A new report from market research firm Parks Associates Electronic Gaming in the Digital Home: Game Advertising forecasts that spending on game advertising will grow from $370 million in 2006 to more than $2 billion in 2012. During this period, game advertising is expected to achieve a compound annual growth rate (CAGR) of 33 percent, which Parks points out is "much higher than that of other major advertising media, including TV, radio, print, and the Internet."
"Advertising in electronic games had an average monthly household expenditure of less than 50 cents in 2006, while broadcast TV was at $37, meaning advertisers are not using the gaming medium to its full potential," commented Yuanzhe (Michael) Cai, director of broadband and gaming, Parks Associates. "If executed correctly, game advertising can provide a win-win solution for advertisers, developers and publishers, console manufacturers, game portals, and gamers."

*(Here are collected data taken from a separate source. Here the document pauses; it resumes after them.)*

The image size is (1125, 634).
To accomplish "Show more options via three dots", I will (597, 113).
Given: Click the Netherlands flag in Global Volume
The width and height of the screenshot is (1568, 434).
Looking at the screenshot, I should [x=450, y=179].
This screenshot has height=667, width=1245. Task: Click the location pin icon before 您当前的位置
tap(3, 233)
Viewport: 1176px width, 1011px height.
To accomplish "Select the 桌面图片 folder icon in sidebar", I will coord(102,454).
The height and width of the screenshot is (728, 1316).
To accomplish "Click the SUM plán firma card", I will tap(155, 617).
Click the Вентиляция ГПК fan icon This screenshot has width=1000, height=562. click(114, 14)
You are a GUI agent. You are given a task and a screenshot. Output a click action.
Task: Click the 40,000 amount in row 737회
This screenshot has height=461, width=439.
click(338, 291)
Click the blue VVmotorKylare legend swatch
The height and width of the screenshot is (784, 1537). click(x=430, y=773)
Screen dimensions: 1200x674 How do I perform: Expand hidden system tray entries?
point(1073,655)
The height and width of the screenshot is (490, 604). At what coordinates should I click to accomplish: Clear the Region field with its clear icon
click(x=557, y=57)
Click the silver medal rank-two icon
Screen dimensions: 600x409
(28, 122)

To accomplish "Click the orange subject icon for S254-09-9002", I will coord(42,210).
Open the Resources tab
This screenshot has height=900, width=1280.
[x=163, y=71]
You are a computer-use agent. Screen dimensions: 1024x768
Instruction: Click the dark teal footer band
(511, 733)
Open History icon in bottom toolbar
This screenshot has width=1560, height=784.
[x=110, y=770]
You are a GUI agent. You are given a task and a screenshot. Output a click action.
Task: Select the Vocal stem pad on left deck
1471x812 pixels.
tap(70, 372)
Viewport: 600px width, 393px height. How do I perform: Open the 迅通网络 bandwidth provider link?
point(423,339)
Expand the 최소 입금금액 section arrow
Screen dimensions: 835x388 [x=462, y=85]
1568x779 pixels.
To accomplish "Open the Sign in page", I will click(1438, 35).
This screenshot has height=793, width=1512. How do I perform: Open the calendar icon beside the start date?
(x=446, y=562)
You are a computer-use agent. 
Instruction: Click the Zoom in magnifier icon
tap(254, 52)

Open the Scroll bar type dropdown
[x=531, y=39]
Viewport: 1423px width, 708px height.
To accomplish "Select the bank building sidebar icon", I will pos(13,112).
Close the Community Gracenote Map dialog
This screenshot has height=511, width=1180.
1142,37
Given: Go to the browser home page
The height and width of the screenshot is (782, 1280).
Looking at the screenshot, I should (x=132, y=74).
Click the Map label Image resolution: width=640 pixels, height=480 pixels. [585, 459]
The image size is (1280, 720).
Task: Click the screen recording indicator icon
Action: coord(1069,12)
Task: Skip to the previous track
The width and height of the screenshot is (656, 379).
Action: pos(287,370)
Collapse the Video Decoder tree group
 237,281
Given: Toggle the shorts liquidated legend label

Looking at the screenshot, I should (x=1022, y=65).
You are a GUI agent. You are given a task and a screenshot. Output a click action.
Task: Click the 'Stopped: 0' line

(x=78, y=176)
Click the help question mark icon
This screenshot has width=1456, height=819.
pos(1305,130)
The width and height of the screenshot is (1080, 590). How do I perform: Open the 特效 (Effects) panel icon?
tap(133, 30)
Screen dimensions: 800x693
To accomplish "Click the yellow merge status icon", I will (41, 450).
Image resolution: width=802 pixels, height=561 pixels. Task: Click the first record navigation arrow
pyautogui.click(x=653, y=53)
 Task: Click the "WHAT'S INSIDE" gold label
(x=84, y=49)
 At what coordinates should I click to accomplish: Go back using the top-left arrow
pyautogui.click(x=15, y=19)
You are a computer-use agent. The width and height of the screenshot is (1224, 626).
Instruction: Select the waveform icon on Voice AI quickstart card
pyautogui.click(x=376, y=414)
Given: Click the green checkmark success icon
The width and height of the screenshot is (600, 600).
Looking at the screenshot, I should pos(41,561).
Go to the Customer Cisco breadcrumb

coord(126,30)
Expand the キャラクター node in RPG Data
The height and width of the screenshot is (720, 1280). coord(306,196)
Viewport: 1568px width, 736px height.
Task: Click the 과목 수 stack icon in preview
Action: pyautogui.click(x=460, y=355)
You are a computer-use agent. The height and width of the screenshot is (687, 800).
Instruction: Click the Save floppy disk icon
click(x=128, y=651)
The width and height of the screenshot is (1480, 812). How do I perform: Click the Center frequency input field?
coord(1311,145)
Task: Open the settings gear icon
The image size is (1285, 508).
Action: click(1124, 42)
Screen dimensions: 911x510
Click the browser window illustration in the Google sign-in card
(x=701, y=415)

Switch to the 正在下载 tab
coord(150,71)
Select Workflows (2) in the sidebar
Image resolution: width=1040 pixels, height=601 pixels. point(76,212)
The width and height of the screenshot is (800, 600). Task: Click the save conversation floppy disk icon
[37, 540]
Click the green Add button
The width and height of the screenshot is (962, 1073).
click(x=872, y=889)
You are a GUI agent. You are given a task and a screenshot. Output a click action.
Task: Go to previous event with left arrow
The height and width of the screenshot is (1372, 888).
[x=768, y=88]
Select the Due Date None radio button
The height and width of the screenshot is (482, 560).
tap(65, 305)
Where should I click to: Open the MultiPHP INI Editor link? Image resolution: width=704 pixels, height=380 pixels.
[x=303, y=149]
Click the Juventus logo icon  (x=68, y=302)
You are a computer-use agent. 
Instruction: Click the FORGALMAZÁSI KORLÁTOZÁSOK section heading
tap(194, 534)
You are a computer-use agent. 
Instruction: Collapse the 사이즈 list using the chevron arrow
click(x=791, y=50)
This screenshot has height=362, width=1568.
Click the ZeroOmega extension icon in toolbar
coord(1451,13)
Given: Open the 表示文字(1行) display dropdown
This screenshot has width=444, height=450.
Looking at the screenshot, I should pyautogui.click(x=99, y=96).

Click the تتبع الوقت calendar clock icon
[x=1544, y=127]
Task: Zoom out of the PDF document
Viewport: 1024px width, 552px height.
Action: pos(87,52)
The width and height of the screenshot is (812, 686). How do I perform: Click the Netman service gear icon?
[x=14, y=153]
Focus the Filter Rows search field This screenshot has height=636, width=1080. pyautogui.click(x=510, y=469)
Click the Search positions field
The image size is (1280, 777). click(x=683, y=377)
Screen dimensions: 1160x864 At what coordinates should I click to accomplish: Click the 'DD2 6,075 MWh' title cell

The report goes on to say that the burgeoning field of in-game advertising will experience the most growth among the different game advertising categories. Parks predicts the in-game ads market to grow from $55 million in 2006 to more than $800 million in 2012.

Furthermore, looking specifically at dynamic in-game advertising (DIGA) in PC, console, mobile, and casual games, this subset is expected to grow from 27 percent of the total in-game advertising market in 2006 to 84 percent in 2012. These are the types of ads we hear about so often from the likes of IGA Worldwide and Double Fusion.
"DIGA offers several unique advantages, such as timeliness, scalability, measurability, and flexibility," added Cai. "But the industry will also have to address several looming challenges, including lack of economy, lack of industry standards, and media fragmentation."
In response to the study, Yoav Tzruya, from Exent Technologies, outlined some of the challenges to DIGA as follows:
Pushing Dynamic Ads into the Game
-- One needs to be able to define new advertising inventory on the fly, without the need to recompile the game or issue a patch to the game
Having a Dynamic Inventory (defining new ad spots in the game)
-- Publishers are still reluctant to put spots for ads in new games. However, when the games become older they become more lenient with advertising, winding up with releasing the games to free ad-supported models (like we see happening with Turner's GameTap and other services).
Enabling games that were never designed for DIGA
-- Dynamic in-game advertising needs to support games that were never designed to be incorporating in-game advertising in the first place. Unless new advertising objects can be easily inserted, publishers will not be able to fully realize the revenue potential.